Son éstos rasgos de carácter que coinciden con los del gran Henry Marsh (Oxford, 1950), neurocirujano y autor de Ante todo no hagas daño, un clásico ya de la literatura médica. Su editorial en España nos trae, con Confesiones, una suerte de continuación de la que podemos decir que confirma a Marsh como un narrador superlativo y de brutal honestidad que sabe atrapar al lector. “Suelo bromear con que mi posesión más preciada, la que más valoro entre todas mis herramientas y libros, y entre todos los cuadros y antigüedades que heredé de mi familia, es mi botiquín de suicidio, que guardo escondido en casa”. Así empieza una obra donde vuelve a demostrar que cualquier caso clínico en sus manos (literarias) resulta fascinante.

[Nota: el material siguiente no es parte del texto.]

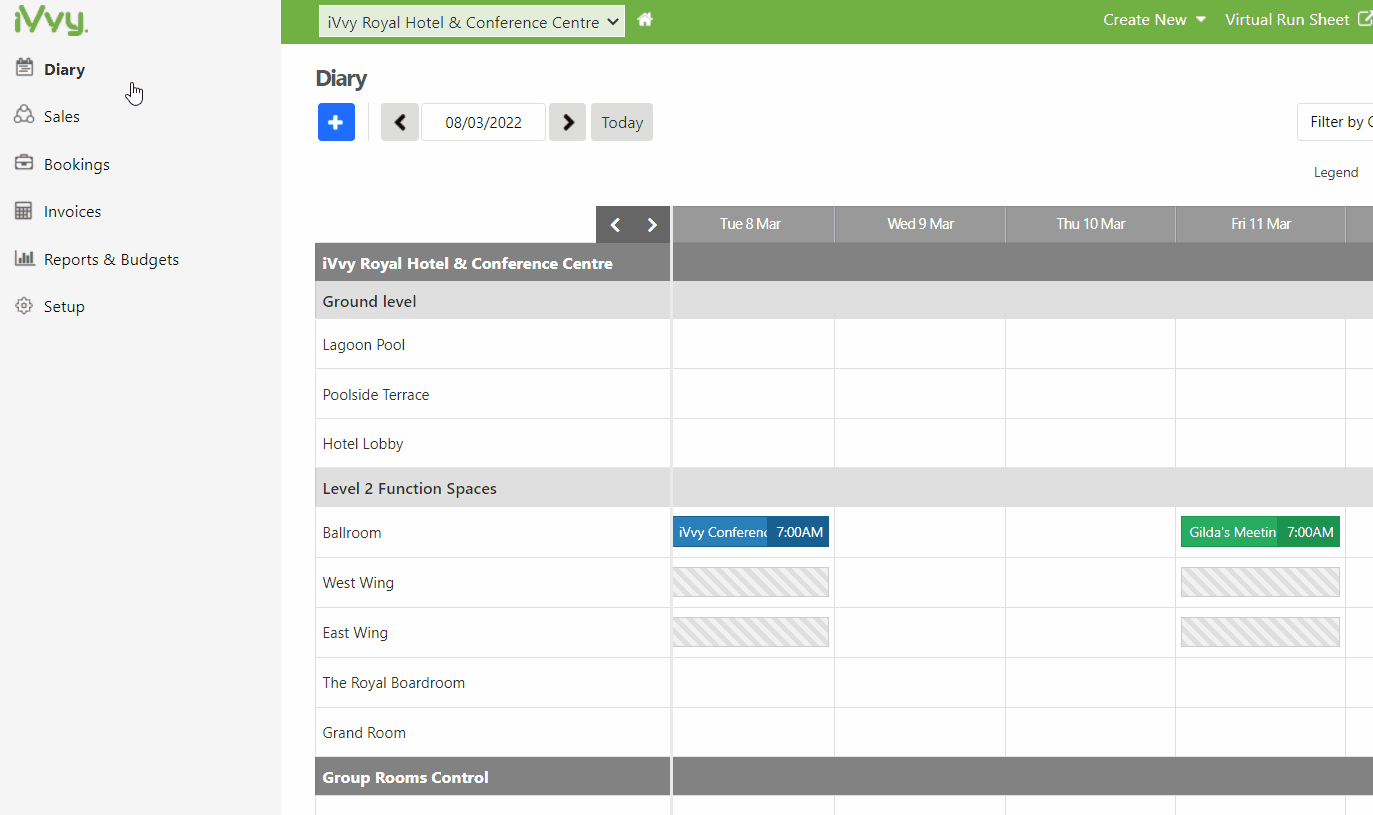Select the Sales icon in the sidebar

24,115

Escribe esta vez Marsh desde su recién estrenada condición de jubilado. Ya de vuelta de todo, se muestra aún más duro con sus errores y con los de los demás, incluidos sus amigos, colegas de profesión, en Nepal o Ucrania a los que ayuda de manera altruista como veterano y prestigioso neurocirujano. Nos cuenta su presente, con sus temores crecientes, el miedo a la muerte y aún más a la demencia que acabó con su padre. “Mi temor instintivo a la muerte asume ahora la forma del miedo a morir, a la indignidad de ser un paciente indefenso a merced de médicos y enfermeras indiferentes que trabajarán por turnos en un hospital semejante a una fábrica y que apenas me conocerán”.

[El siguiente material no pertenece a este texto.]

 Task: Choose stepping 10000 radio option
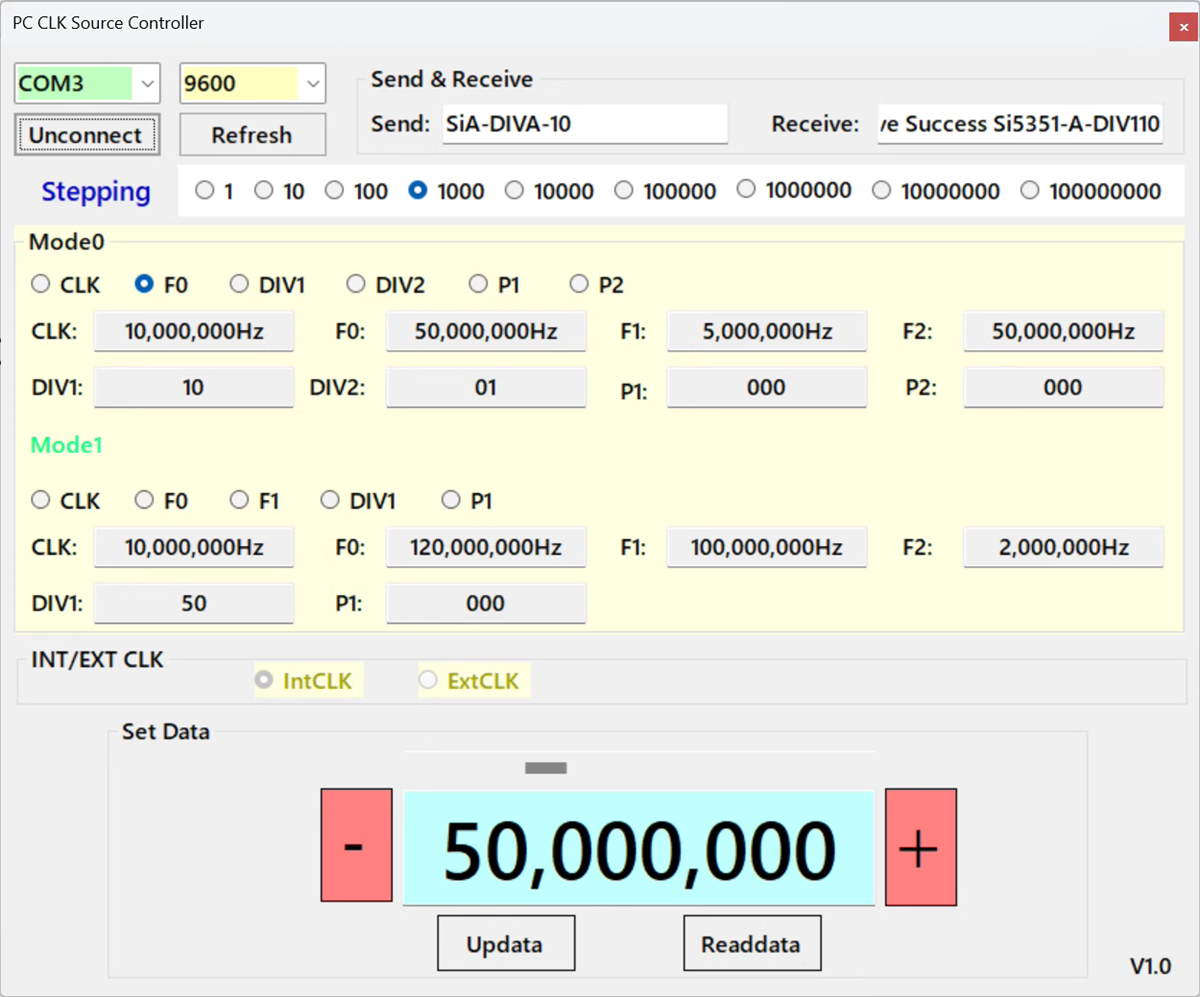[x=514, y=190]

En su vida actual también hay espacio para sus ilusiones como poder ver las cimas del Himalaya (“no hacía falta mucha imaginación para creer que allí moraban los dioses”) o la compra de una caseta perdida en el campo para levantar allí un taller de ebanistería en el que gastar las horas que antes invertía extirpando tumores cerebrales. Pero también es un libro que mira constantemente al pasado para rememorar casos que le marcaron y recordar su pasión por enseñar y formar equipo, para criticar duramente el sistema sanitario (“la autoridad de los hospitales ha pasado gradualmente del personal clínico a directivos ajenos al mundo hospitalario cuyo principal cometido consiste en satisfacer a sus señores políticos en su empeño de recortar gastos”) y para reflexionar sobre la relación médico-paciente o sobre la eutanasia.

Lister y Marsh fueron cirujanos excepcionales y ambos fueron al mismo tiempo mucho más que eso. Marsh sigue siendo hoy mucho más que eso y sus lectores deseamos que así sea.